_PAGE TEXT_
Correct.  I always confuse Ruby's /m with other language's variants.
Thanks for the reeducation!

Still it would be interesting to do benchmarks with larger numbers of
words to see what happens....  I have attached a test. It seems the RX
approach is faster very long.

Kind regards

robert
Xavier N. (Guest)
on 2007-08-03 19:48
(Received via mailing list)
El Aug 3, 2007, a las 3:39 PM, Xavier N.
escribió:
> it's shorter although perhaps more obscure:
>
>   min, max = items.sort.values_at(0, -1)
>   puts min+max =~ /(.).{#{min.length-1}}(?!\1)/m ? $` : min
>
> I don't like the ternary and the fact that we look for the first
> mismatch instead of extracting directly the prefix in one shot.

This is a direct way:

   min, max = items.sort.values_at(0, -1)

_JOBS_
1. Reproduce the passage of the Ruby mailing-list thread above starting at "Thanks for the" and ending at "faster very long.".
2. Resume the Ruby mailing-list thread above from the point where it stops.

_EXTRACTED MATERIAL_
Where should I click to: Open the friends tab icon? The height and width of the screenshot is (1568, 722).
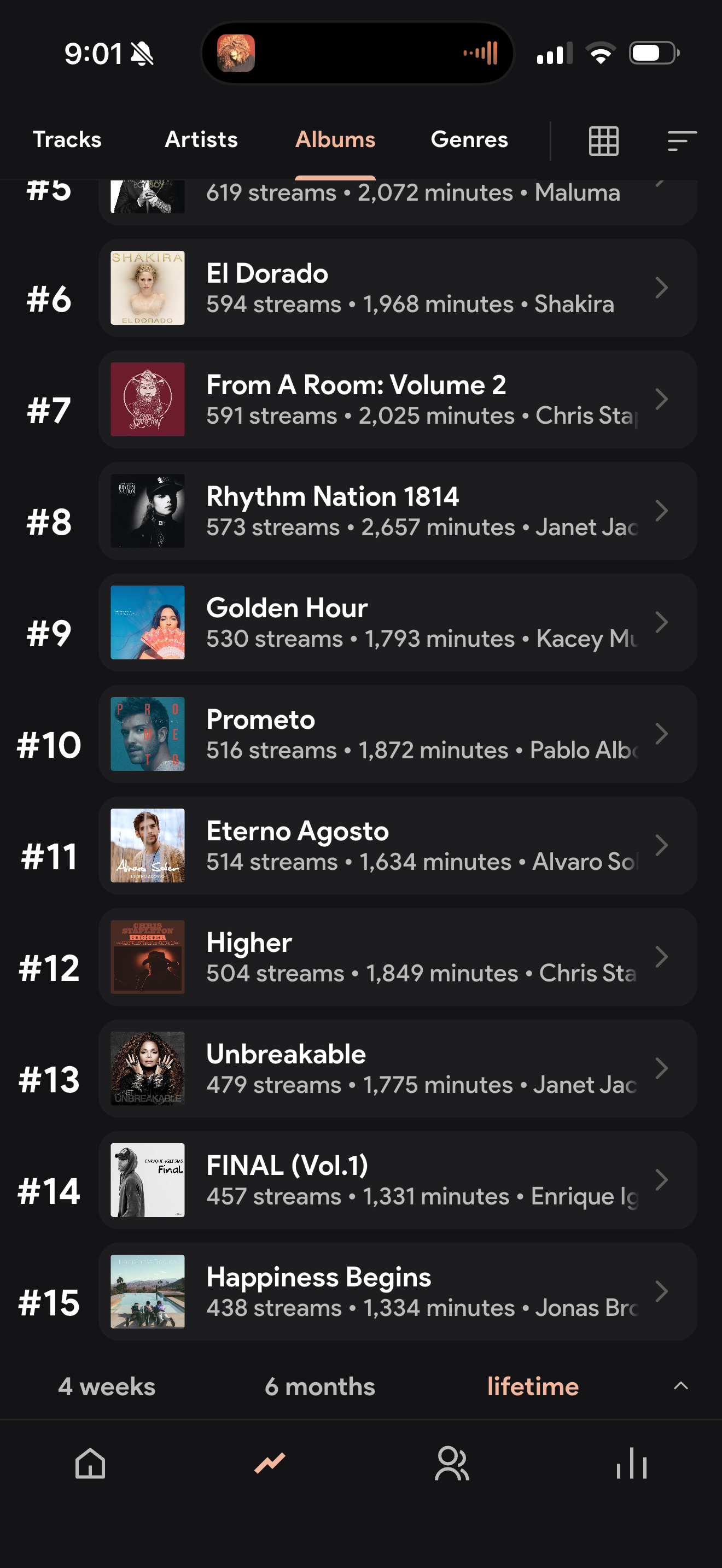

---

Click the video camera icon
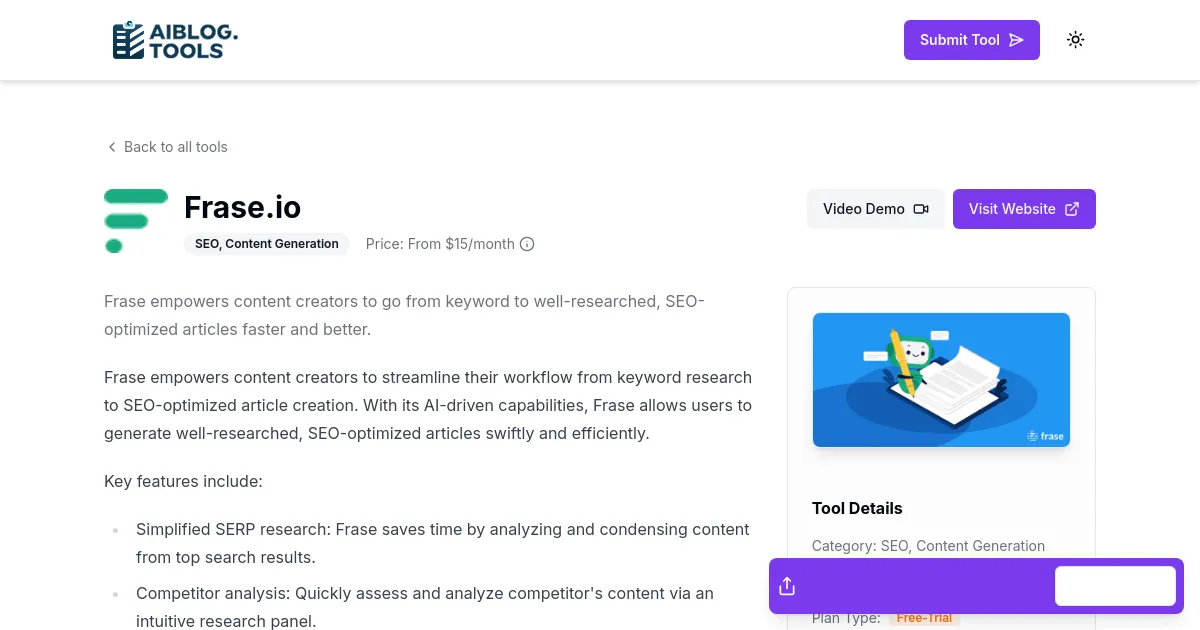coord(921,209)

_ANSWER LIST_
1.
Thanks for the reeducation!

Still it would be interesting to do benchmarks with larger numbers of
words to see what happens....  I have attached a test. It seems the RX
approach is faster very long.

2.
   puts (min+max).match(/\A(.*).*(?=.{#{max.length}}\z)\1/m)[1]

Of course if you can rely on some character that does no belong to
the items that's easier, it just takes a simplification of Daniel's
in the case of "\n":

   min, max = items.sort.values_at(0, -1)
   puts "#{min}\n#{max}".match(/^(.*).*\n\1/)[1]

Albeit those positive approaches are direct they backtrack quite a
lot, perhaps the fixed-length look-ahead with \z in the latter may
get some optimization, I don't knw. On the contrary the negative
approach, the one that looks for a mismatch, does not backtrack at
all, in that sense that's the direct one.

Anyway, I doubt I'd use a regexp approach in production code.

-- fxn
Simon Kröger (Guest)
on 2007-08-04 02:28
(Received via mailing list)
Peña wrote:
> [...]
> ff is another example (of my nubiness). it shows niftiness of bang methods, chains, and 
the underutilized all?,

don't forget the any? :)

puts r.first[0...(0..r.first.size).find{|i|
r.any?{|s|r.first[0..i]!=s[0..i]}}]

cheers

Simon
Eric P. (Guest)
on 2007-08-04 02:36
(Received via mailing list)
The obligatory solution using zip...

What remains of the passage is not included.